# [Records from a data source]
** start **

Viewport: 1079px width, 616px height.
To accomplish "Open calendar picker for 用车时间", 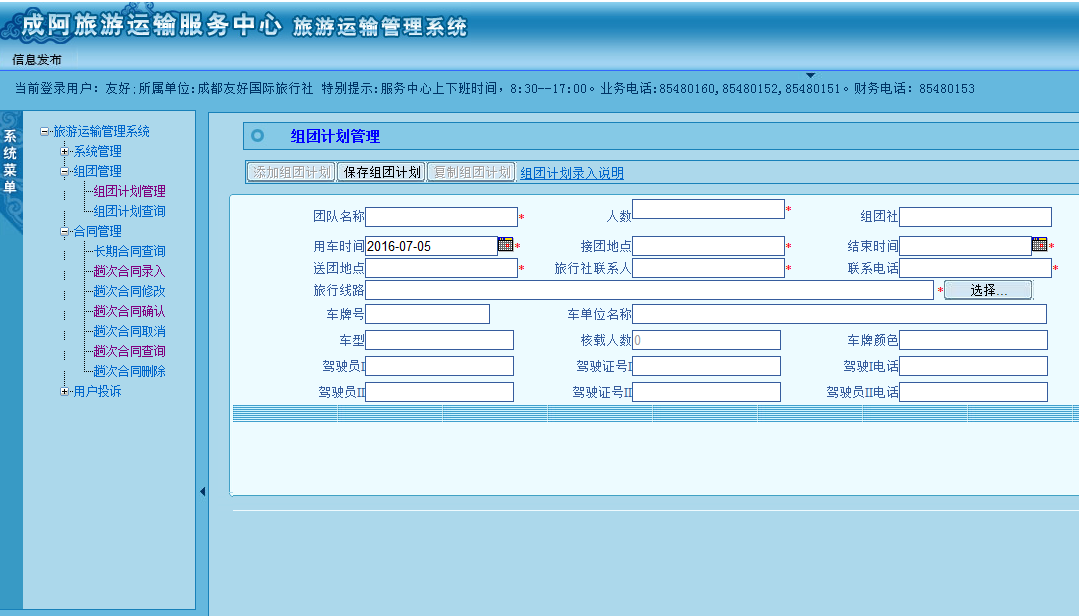I will tap(505, 245).
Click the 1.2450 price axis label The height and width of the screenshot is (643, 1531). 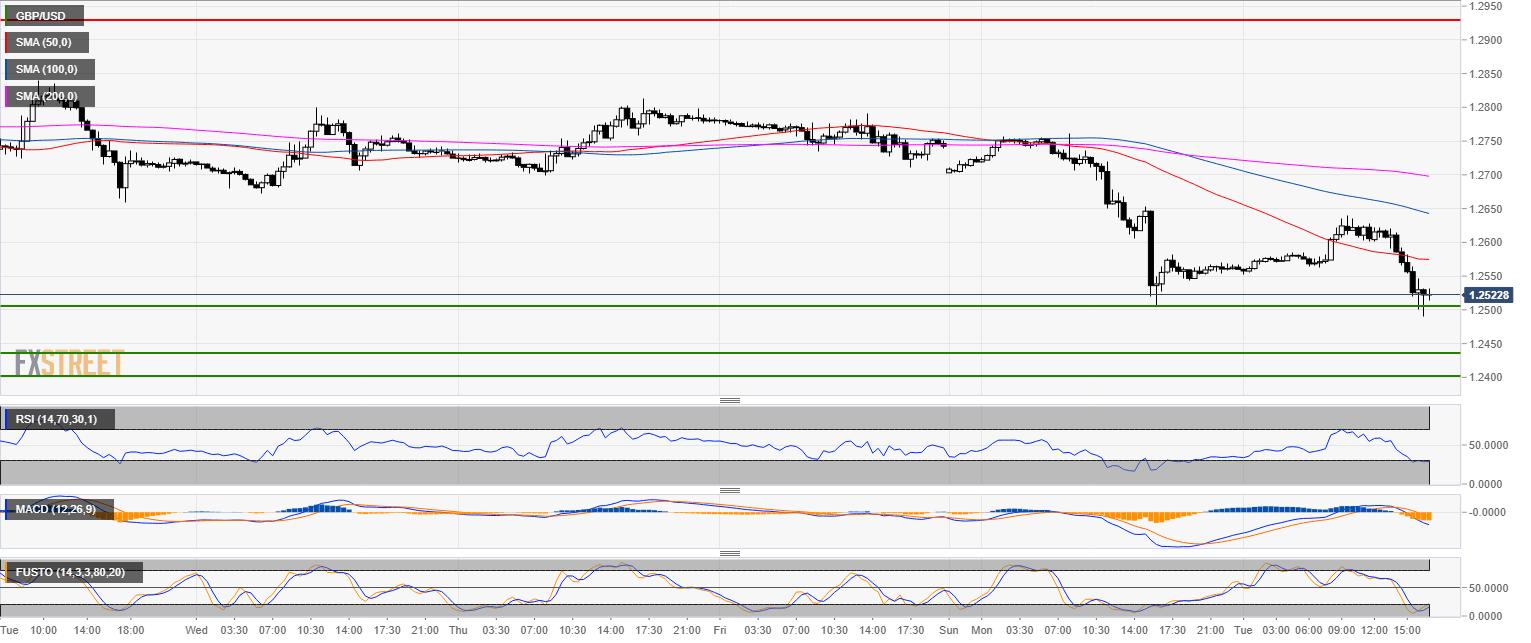(x=1484, y=343)
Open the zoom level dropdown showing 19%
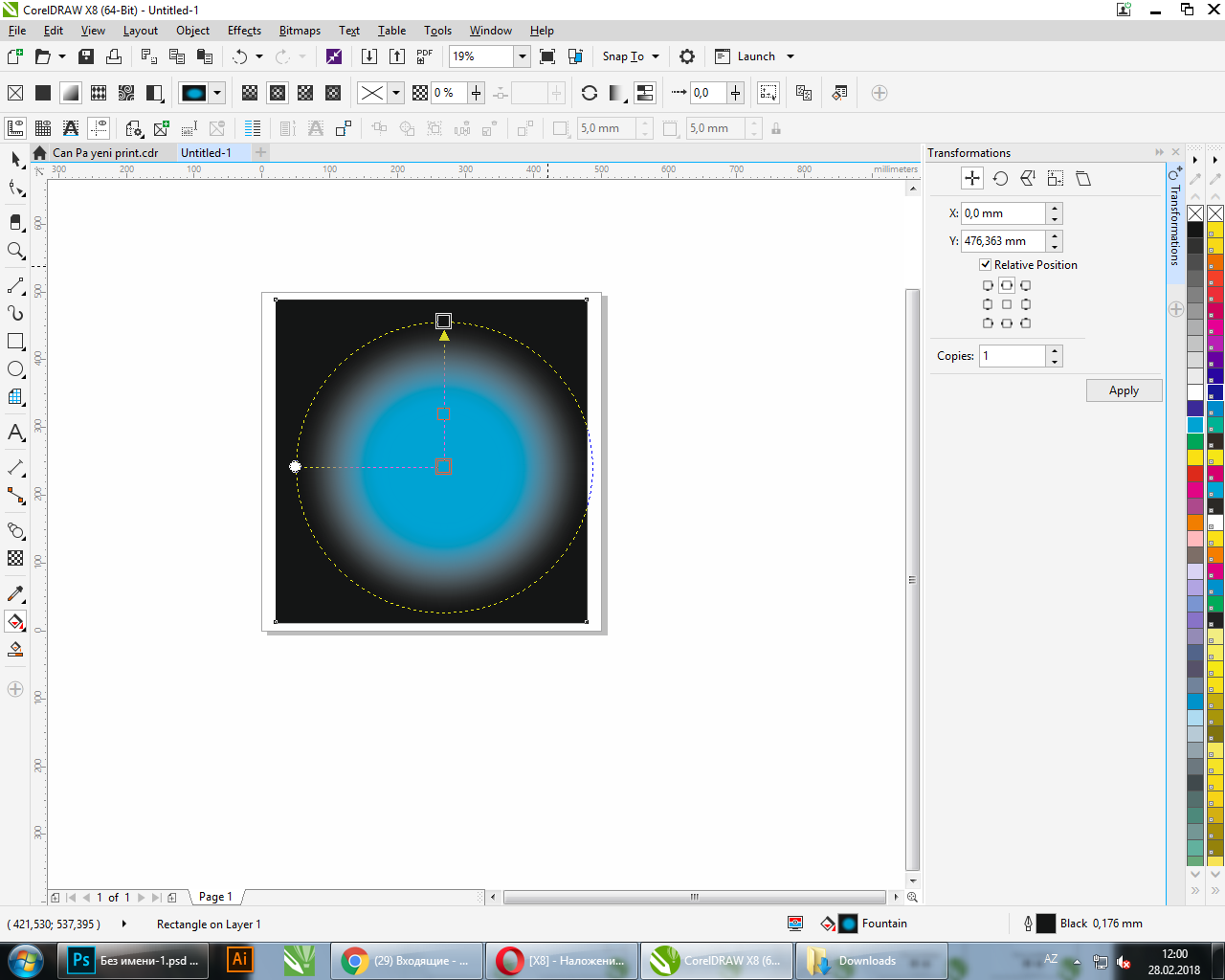Viewport: 1225px width, 980px height. pyautogui.click(x=523, y=56)
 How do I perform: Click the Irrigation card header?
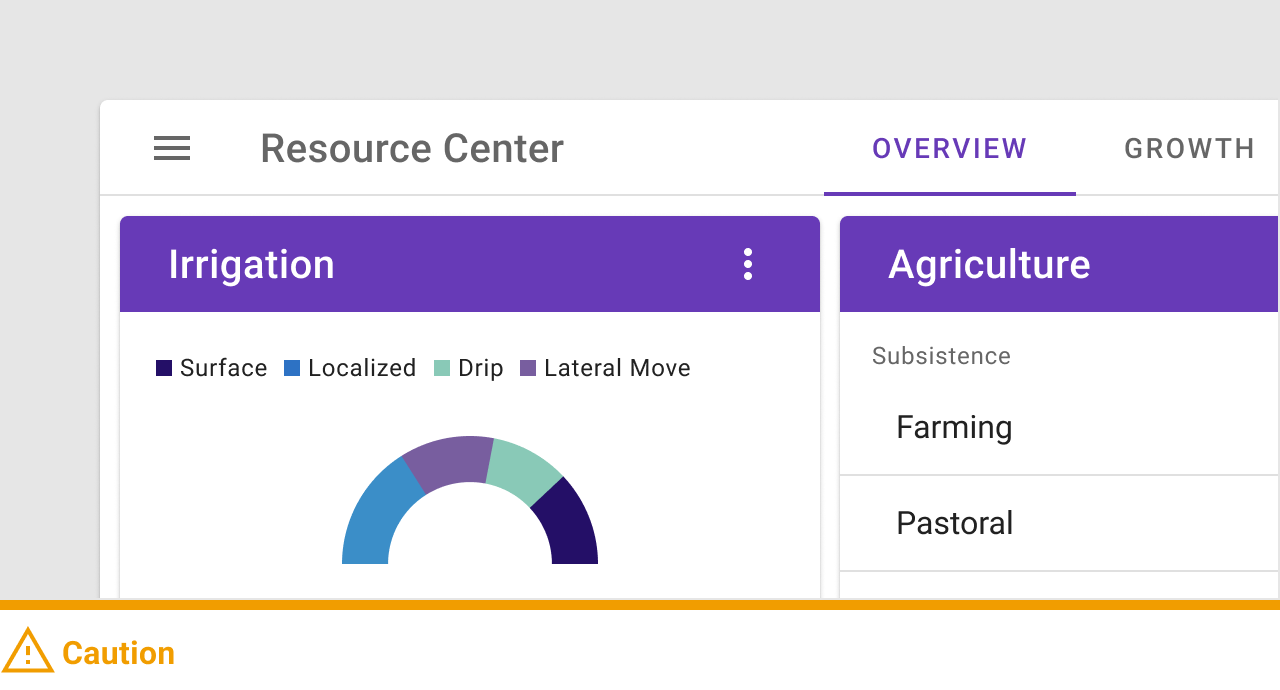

** end **

# [To do]
In the stretch from the line containing "Open the zoom level dropdown showing 19%" through the end of the data, switch "dropdown" to "menu" and leave everything else unchanged. Omit the pictures from your answer.

# [Result of this task]
Open the zoom level menu showing 19%
Viewport: 1225px width, 980px height. pyautogui.click(x=523, y=56)
 How do I perform: Click the Irrigation card header?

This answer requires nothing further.